# Determining and Comparing Times to a Discrete Event: the Kaplan-Meier Survival Plot

Sometimes the variable we need to compare is time until the occurrence of a discrete event. If we take a sample of subjects and follow them up until the event occurs, we can just compare mean times using a two sample t-test or z-test. However, what if the study ends at a time when the event has not yet occurred in all individuals? Do we just set their event time as the end of the study? That would skew the data to a shorter mean time because there would be some unknown extra time for those individuals. Do we just consider them missing data? That would similarly skew the data, because the missing data are not random but selected by the study to be subjects with longer times to event.
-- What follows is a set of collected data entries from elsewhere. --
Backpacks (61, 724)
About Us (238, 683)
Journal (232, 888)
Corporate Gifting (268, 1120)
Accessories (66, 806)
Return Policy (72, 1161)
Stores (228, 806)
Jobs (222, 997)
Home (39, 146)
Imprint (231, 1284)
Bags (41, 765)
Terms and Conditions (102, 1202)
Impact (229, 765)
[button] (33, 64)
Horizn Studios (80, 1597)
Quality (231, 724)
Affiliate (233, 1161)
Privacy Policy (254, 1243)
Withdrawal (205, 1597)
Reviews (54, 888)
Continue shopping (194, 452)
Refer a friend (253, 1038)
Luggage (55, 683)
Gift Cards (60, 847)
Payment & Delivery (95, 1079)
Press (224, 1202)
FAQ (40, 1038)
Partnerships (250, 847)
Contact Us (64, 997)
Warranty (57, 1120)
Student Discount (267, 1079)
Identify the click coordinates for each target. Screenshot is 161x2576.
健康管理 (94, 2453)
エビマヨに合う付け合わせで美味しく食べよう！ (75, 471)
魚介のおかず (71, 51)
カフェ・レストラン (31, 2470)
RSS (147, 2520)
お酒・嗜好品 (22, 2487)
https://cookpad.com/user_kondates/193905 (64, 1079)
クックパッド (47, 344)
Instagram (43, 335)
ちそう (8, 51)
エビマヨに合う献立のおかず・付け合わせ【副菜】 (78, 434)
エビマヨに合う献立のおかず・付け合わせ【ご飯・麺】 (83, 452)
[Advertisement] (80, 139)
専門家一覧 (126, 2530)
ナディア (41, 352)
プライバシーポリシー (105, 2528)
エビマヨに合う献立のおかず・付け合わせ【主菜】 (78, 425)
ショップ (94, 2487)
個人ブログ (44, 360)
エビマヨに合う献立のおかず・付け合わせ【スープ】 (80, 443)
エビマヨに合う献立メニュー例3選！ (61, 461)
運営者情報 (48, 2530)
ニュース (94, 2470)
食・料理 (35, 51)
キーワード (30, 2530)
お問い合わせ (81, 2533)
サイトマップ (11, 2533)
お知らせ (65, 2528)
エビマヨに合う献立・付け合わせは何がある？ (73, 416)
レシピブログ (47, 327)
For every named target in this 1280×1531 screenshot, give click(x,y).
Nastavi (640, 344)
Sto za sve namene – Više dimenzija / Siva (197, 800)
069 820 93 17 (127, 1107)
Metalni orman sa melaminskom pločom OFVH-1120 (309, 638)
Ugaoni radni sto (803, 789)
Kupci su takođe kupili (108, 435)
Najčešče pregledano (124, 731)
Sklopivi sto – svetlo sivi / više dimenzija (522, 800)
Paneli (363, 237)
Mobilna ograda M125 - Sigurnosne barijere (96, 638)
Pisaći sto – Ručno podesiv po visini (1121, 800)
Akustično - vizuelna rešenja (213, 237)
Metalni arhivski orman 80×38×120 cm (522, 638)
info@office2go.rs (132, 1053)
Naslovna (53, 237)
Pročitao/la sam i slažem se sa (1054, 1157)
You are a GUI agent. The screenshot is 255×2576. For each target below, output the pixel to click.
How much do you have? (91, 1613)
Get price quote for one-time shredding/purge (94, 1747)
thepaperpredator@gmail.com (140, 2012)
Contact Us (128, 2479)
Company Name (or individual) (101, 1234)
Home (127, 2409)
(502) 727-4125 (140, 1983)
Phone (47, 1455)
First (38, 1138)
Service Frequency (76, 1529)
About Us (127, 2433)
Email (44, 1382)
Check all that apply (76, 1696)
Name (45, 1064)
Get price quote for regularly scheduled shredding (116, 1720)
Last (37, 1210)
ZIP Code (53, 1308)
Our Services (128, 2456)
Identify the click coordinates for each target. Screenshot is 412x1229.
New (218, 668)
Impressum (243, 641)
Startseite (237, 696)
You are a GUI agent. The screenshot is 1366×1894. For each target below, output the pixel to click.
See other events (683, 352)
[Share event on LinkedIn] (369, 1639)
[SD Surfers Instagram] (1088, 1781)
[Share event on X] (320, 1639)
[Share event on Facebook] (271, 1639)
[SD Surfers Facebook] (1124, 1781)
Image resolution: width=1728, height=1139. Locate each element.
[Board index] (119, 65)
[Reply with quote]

The Kaplan- Meier survival plot is a way to deal with a study looking at occurrence of an event when not all subjects have experienced the event yet. It looks at the slope of occurrence of the event over time and extrapolates forward in time to the point where all subjects would have had the event.

The event does not have to be death, as implied by the rather morbid choice of name. It could be death, as that is obviously a final end point for the subject, but it could just as easily be time to requiring an intervention, such as respiratory support for patients with motor neurone disease, re-operation for patients with back pain, or end of battery life for patients with pacemakers. In fact I think that death is often a poor choice of end point, because if the life expectancy for the subjects is not appallingly short, many of the deaths could be from causes that do not relate to the factor under study. An example would be looking at the potential benefit of statins by measuring time from their introduction until death. Both test subjects and matched controls started on statins may live for many years afterwards and die of causes unrelated to stroke or heart disease.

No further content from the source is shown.